LAPORAN KASUS: SUATU KASUS TERDUGA NEUROSISTISERKOSIS DENGAN GAMBARAN SISTISERKUS MULTISTADIUM PADA SEORANG LAKI-LAKI DARI PAPUA, INDONESIA

CASE REPORT: A SUSPECTED NEURCYSTICERCOSIS CASE WITH MULTI-STAGE CYSTICERCUS IN A MALE FROM PAPUA, INDONESIA

Penulis

  • Kennytha Yoesdyanto Resident, Neurology Program
  • Jeffrey James Suatan Resident, Neurology Program
  • Junita Maja Pertiwi Staff, Neurobehavior & Neurorestorative Division
  • Rizal Tumewah Staff, Movement Disorder Division
  • Roosje C. Kotambunan Staff, Neuroinfection, Neuroimmunology, and Neuro-AIDS Division. Neurology Department Faculty of Medicine Universitas Sam Ratulangi/R.D. Kandou Hospital Manado, Indonesia
  • Arthur H.P. Mawuntu Staff, Neuroinfection, Neuroimmunology, and Neuro-AIDS Division. Neurology Department Faculty of Medicine Universitas Sam Ratulangi/R.D. Kandou Hospital Manado, Indonesia

Kata Kunci:

Neurocysticercosis

Abstrak

Pendahuluan: Neurosistiserkosis merupakan infeksi parasitik susunan saraf pusat akibat parasit Taenia solium.
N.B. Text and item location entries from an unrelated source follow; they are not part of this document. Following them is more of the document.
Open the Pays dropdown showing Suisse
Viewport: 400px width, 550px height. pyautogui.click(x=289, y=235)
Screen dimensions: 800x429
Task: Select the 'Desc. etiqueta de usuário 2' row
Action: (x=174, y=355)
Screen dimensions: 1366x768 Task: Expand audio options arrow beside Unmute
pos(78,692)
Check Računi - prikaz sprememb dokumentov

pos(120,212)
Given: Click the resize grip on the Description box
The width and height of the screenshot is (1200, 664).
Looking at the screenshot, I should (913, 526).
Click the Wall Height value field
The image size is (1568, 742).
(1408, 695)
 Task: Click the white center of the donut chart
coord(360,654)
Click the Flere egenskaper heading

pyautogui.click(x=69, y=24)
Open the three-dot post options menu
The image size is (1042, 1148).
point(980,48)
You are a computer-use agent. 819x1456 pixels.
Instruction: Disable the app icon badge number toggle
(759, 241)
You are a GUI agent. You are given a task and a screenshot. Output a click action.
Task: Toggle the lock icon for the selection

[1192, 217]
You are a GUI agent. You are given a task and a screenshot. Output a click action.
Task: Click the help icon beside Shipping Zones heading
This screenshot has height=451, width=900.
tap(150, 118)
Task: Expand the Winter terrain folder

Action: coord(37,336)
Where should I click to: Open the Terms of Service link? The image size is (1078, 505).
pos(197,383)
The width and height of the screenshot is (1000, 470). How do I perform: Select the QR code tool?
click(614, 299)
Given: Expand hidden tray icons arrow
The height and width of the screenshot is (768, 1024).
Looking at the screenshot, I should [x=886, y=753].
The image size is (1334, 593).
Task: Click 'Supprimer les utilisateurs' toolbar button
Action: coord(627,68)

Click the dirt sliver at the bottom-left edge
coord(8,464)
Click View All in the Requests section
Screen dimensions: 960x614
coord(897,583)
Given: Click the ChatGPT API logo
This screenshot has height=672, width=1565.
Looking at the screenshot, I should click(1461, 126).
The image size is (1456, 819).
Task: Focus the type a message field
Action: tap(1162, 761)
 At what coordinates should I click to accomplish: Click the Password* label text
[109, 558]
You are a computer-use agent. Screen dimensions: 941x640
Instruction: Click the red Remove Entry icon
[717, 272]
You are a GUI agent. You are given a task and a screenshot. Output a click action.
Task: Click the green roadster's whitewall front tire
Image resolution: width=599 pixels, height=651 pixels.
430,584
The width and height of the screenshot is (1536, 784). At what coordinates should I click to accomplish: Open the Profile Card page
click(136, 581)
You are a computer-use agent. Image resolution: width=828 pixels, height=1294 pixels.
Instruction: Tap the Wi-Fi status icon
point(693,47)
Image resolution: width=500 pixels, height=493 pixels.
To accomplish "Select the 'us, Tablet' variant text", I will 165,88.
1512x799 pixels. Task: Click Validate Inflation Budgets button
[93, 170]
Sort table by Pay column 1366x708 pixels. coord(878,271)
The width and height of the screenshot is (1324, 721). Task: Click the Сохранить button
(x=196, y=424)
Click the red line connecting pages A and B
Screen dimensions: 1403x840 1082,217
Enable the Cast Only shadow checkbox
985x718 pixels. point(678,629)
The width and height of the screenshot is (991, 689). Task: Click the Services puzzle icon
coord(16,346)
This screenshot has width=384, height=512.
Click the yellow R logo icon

Meskipun sudah jarang ditemukan di Manado tetapi kasusnya pada pendatang dari daerah endemik harus selalu dipertimbangkan. Penatalaksanaan neurosistiserkosis harus dilakukan secara berhati-hati, terutama pemberian antelmentik, karena dapat menyebabkan perburukan klinis. Laporan Kasus: Seorang laki-laki, berusia 22 tahun, berasal dari Papua, datang ke klinik kami dengan keluhan kejang fokal yang terjadi sejak satu tahun yang lalu dan terakhir dirasakan satu bulan lalu. Pasien memiliki riwayat kebiasaan memakan daging babi yang kurang matang. Pemeriksaan fisik dalam batas normal. Pada pemeriksaan neurobehavior didapatkan gangguan lobus frontalis. Pemeriksaan CT scan kepala memperlihatkan gambaran yang sugestif neurosistiserkosis multistadium. Dibuat diagnosis probabel neurosistiserkosis. Pasien diberikan albendazol 200mg per 12 jam dan fenitoin 100mg per 12 jam. Selama satu bulan pengobatan tidak ditemukan demam, kejang, dan nyeri kepala. Namun demikian pemeriksaan neurobehaviour kontrol tetap menunjukkan gangguan lobus frontalis. Diskusi: Bangkitan dan gangguan fungsi luhur menjadi manifestasi klinis neurosistiserkosis pada pasien ini. Hasil pencitraan menunjukkan lesi yang sugestif neurosistiserkosis tetapi diagnosis definit tidak bisa ditegakkan. Pemberian antelmentik masih menjadi kontroversi, termasuk pada kasus ini, yang menunjukkan gambaran multistadium. Namun demikian, pemberian antelmentik pada pasien tidak memperlihatkan perburukan hingga satu bulan setelah terapi. Kesimpulan: Pada pasien yang memiliki pencitraan neurologis dan gambaran klinis yang sesuai disertai adanya faktor risiko, diagnosis neurosistiserkosis perlu dipikirkan terlebih dahulu karena keterbatasan fasilitas diagnostik. Pada neurosistiserkosis multistadium dapat diberikan terapi antelmentik dengan memperhatikan risiko perburukan klinis.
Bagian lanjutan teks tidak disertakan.